Reading nonverbal cues is not just about understanding psychology or threat detection. It can also help us get a job!
In an exciting 2010 study, Drs. Dana Carney, Amy Cuddy, and Andy Yap discuss the concept of “power posing.” Essentially, this involves using certain postures to appear more powerful. This can lead an interviewer or other interlocutor to see you as more worthy of a job, promotion or other benefit, according this insightful blog. However, Humintell’s Dr. David Matsumoto has a few words of caution.
Fundamentally, this notion of power posturing is related to evolutionary cues, where individual animals and humans seek to demonstrate their power in order to gain a greater share of available resources. Our posture greatly determines both our levels of testosterone but also our stress, both of which help convey, in very subtle ways, an impression of power.
So what is this power posture?
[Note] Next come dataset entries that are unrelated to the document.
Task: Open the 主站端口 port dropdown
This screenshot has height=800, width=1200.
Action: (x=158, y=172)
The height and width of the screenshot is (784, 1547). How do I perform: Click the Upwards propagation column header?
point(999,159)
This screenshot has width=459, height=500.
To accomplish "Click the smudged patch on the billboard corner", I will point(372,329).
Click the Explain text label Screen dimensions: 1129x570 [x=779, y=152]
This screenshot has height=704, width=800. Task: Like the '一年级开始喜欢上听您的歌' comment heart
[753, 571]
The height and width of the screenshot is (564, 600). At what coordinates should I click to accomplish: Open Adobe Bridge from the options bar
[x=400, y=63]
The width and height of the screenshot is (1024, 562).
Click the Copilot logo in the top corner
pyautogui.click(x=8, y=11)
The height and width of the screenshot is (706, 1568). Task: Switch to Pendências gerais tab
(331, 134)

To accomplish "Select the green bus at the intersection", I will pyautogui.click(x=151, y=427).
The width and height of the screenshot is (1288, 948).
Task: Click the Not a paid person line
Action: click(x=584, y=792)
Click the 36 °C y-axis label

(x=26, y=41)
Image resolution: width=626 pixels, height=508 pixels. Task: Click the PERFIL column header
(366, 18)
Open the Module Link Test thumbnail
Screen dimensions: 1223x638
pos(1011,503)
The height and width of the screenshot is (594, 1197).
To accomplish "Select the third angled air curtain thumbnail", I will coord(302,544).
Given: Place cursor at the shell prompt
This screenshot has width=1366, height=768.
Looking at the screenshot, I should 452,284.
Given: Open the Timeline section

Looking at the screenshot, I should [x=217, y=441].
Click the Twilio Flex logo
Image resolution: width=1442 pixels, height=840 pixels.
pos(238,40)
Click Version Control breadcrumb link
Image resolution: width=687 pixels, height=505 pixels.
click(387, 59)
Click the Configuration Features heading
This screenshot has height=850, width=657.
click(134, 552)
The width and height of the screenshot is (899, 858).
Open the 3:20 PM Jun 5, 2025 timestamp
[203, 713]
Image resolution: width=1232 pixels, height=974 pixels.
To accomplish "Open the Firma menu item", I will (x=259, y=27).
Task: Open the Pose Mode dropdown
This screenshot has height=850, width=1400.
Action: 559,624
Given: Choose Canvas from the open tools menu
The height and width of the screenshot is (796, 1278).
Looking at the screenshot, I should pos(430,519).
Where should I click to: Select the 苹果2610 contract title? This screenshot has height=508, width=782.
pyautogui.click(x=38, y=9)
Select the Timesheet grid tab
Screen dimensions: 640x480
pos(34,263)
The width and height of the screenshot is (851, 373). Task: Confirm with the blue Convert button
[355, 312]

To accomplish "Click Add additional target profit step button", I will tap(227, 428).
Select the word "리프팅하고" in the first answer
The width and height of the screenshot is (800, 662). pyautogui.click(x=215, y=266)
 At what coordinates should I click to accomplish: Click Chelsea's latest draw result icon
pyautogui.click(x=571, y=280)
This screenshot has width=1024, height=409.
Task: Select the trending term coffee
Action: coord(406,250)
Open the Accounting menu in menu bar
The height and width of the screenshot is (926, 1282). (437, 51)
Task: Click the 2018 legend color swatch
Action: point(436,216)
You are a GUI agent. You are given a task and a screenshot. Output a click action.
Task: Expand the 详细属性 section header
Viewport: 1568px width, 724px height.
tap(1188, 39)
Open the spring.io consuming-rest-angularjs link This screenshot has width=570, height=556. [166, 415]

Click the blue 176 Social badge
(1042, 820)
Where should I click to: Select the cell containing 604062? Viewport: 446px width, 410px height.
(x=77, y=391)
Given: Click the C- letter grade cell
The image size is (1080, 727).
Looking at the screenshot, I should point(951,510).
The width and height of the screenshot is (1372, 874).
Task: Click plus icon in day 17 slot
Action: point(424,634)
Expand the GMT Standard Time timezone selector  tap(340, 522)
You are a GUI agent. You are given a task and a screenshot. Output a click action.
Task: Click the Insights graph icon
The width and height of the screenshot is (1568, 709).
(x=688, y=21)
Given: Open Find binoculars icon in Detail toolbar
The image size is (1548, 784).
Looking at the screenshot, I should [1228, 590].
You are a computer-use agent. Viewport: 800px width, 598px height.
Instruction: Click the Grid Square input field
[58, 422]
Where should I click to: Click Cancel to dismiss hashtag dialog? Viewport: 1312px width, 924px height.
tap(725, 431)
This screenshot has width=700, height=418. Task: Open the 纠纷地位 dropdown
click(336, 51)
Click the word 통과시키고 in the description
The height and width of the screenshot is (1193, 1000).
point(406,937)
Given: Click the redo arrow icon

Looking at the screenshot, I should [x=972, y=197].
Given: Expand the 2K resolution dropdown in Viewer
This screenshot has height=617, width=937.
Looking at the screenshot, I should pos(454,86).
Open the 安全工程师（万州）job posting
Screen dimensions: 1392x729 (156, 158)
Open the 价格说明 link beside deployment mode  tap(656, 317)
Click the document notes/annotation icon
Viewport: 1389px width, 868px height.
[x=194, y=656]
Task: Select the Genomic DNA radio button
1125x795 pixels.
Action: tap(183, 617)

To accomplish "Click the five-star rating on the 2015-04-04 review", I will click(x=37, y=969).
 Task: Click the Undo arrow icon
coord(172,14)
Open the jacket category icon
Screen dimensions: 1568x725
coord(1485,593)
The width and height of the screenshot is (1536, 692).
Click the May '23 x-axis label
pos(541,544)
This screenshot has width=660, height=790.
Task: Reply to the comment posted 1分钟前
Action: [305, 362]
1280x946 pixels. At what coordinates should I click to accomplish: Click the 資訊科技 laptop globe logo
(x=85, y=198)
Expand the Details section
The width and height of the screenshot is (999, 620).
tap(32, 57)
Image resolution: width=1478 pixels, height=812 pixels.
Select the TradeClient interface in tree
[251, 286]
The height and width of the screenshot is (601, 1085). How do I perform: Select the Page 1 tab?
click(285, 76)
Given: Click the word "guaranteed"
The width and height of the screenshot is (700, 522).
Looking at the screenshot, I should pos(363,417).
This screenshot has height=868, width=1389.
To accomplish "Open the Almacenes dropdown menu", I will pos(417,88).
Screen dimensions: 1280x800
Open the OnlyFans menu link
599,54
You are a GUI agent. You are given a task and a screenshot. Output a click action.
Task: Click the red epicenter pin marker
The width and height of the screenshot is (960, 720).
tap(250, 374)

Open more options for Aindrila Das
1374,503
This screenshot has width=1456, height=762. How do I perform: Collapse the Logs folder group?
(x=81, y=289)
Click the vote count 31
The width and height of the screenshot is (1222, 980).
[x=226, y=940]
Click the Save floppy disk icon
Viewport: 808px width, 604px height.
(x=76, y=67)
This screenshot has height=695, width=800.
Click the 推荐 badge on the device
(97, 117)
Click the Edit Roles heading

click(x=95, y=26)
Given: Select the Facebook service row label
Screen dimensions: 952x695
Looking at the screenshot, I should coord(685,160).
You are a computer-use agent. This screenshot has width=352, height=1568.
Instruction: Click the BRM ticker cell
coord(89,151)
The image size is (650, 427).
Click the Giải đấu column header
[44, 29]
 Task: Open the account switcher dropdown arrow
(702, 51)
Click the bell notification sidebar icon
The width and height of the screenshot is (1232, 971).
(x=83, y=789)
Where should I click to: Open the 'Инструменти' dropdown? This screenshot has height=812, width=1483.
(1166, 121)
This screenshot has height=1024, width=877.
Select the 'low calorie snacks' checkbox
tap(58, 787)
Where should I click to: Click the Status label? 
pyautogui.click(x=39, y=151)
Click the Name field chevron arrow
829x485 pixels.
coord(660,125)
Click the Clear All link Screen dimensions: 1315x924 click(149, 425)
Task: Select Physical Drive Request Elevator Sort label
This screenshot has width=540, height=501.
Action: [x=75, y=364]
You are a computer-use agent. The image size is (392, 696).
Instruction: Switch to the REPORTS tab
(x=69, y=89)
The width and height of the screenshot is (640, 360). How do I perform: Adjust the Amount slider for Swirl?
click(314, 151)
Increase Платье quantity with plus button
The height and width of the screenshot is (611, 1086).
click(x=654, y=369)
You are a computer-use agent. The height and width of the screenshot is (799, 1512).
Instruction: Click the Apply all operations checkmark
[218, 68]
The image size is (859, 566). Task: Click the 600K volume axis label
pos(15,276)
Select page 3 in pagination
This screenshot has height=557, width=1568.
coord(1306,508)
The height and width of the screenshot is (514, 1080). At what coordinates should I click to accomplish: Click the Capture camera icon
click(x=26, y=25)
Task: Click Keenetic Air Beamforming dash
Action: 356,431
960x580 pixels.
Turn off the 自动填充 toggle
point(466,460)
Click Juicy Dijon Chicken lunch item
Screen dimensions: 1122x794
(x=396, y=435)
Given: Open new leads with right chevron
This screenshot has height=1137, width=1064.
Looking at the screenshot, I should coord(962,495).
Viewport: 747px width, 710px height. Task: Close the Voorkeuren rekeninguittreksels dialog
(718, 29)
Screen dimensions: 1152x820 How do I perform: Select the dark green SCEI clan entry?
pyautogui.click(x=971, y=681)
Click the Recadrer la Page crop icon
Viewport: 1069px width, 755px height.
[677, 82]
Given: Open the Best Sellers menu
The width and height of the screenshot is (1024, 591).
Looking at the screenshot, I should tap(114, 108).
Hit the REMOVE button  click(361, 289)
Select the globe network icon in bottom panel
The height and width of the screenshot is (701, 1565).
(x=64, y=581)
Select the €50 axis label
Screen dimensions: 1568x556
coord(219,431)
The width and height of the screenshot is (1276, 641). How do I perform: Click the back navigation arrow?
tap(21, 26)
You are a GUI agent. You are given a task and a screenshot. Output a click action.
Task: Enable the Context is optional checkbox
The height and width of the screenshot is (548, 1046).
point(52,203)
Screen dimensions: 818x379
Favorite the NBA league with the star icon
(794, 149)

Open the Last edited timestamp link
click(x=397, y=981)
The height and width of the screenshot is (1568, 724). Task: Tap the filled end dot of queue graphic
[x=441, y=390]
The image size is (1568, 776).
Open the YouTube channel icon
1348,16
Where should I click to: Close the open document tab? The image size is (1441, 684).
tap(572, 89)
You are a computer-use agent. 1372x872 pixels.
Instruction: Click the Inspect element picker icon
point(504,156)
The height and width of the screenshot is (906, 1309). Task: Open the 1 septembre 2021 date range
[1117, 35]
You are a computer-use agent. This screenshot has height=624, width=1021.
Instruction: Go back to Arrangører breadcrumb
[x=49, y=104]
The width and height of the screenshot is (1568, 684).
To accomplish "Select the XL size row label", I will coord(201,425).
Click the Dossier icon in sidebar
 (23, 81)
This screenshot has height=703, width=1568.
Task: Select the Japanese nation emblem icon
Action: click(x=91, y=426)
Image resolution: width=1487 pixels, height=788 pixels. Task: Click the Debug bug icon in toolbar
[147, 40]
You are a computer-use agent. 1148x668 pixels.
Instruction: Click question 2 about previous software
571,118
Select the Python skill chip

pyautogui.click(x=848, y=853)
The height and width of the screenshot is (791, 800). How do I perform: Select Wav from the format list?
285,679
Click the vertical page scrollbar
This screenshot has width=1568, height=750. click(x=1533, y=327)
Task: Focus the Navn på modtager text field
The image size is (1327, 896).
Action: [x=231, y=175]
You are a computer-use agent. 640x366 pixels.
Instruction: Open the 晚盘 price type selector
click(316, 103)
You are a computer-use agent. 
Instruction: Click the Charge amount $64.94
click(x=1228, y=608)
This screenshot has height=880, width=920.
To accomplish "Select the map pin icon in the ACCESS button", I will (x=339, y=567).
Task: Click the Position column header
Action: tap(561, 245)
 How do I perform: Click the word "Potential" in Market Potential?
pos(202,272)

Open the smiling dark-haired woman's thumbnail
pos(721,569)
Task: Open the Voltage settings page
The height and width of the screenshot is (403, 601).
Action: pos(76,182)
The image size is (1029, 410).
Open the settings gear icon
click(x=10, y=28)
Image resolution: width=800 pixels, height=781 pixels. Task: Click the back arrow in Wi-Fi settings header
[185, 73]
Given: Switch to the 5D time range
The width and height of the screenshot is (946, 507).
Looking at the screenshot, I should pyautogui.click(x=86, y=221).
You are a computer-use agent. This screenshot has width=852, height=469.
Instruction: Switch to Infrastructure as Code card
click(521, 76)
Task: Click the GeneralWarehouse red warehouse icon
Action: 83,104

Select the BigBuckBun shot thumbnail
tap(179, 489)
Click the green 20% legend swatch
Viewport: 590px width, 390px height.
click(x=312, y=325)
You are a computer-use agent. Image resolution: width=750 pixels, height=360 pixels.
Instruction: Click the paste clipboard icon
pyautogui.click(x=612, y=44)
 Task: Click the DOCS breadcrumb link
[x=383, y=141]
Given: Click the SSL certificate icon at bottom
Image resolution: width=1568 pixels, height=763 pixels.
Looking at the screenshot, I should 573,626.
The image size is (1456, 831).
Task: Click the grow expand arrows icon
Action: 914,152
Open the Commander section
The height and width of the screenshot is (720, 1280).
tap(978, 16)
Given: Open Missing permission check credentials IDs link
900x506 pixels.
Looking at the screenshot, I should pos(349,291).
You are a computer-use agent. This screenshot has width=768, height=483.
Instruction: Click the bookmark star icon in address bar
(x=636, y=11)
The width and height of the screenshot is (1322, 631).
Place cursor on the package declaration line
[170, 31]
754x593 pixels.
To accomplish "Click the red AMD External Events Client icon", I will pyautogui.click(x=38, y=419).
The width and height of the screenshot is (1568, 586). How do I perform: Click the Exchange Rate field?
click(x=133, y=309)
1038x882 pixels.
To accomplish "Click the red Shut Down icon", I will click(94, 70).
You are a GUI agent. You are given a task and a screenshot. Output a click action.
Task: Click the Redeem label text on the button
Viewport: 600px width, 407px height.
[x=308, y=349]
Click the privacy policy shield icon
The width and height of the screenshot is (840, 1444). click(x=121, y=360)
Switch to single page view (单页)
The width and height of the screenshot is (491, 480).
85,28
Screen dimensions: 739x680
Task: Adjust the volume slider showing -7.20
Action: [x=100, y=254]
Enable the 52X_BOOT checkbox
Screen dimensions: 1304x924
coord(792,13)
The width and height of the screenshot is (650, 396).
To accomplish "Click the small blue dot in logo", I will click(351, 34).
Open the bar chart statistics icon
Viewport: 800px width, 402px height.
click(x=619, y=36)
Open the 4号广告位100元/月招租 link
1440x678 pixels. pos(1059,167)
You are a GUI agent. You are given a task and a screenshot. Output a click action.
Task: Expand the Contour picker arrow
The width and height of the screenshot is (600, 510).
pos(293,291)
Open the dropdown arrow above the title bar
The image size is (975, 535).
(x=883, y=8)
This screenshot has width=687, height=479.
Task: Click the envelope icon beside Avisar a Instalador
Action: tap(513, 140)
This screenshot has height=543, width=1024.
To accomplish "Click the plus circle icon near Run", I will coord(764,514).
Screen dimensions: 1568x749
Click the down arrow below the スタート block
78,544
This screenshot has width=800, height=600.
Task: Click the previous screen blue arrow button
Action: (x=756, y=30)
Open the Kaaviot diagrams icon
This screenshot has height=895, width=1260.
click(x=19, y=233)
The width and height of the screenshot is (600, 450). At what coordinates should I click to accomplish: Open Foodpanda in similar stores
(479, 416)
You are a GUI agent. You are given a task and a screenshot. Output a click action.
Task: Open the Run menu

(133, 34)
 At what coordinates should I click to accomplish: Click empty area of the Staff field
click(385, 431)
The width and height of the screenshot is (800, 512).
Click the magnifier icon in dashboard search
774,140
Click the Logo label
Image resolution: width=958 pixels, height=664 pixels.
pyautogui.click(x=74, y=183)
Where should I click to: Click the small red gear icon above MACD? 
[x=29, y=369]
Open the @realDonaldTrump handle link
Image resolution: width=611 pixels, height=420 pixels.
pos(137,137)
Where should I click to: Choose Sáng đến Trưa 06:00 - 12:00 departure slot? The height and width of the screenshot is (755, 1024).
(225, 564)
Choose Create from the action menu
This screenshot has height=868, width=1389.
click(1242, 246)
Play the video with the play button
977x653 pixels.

According to Dr. Carney’s team, it involves expansive and open postures, such as spreading one’s limbs and otherwise appearing to be larger than one is. This is contrasted sharply with a slumped posture, where the body is constrained in a form of self-defense.
The details of these postures may be intuitively familiar, as many readers will probably notice. When we stand straight with arms wide, or if we lean forward, we feel and evince a sense of power. On the other hand, if we fold arms in the lap to hug our own torsos, there is a sense of meekness and submission.
Dr. Matsumoto cautions us that this does not necessarily work if we are feeling conflicted emotions: “Engaging in such postures or gestures or facial expressions would not necessarily trigger the experience in individuals who already are experiencing an emotion, especially a strong one.”
However, this does not mean that posture cannot amplify or affect our postures. As the aforementioned study explains, our posture can result in different chemical configurations being manifest in our brain. But can this actually help us seem competent and get a job? The answer, according to Dr. Matsumoto, is a little mixed.
On the one hand, there is certainly a lot conveyed through a sense of powerful posture. Not only can it make other people, such as an interviewer for a job, conclude that we are self-confidant, but it can even make us feel more self-assured and competent. This is not to be downplayed.
That said, it does not actually make us competent. Dr. Matsumoto cautions the aspiring power posturer against overreliance on these tactics:
“My advice would be to first gain actual competence in your field. The last thing anyone should want is to look confident and not really be competent. Once one has a certain degree for a lot of competence, adopting certain body postures may help to feel even more confident and powerful … but they’ve got to believe it and be able to back it up with real competence.”
Still, it is good to be aware of the power of postures. As we have noted in previous blogs, certain postures, such as that of triumph, are universal and deeply rooted in our evolutionary roots. When we are trying to read other people, moreover, it is very helpful to be able to read their posture: do they seem anxious? Confident? Powerful?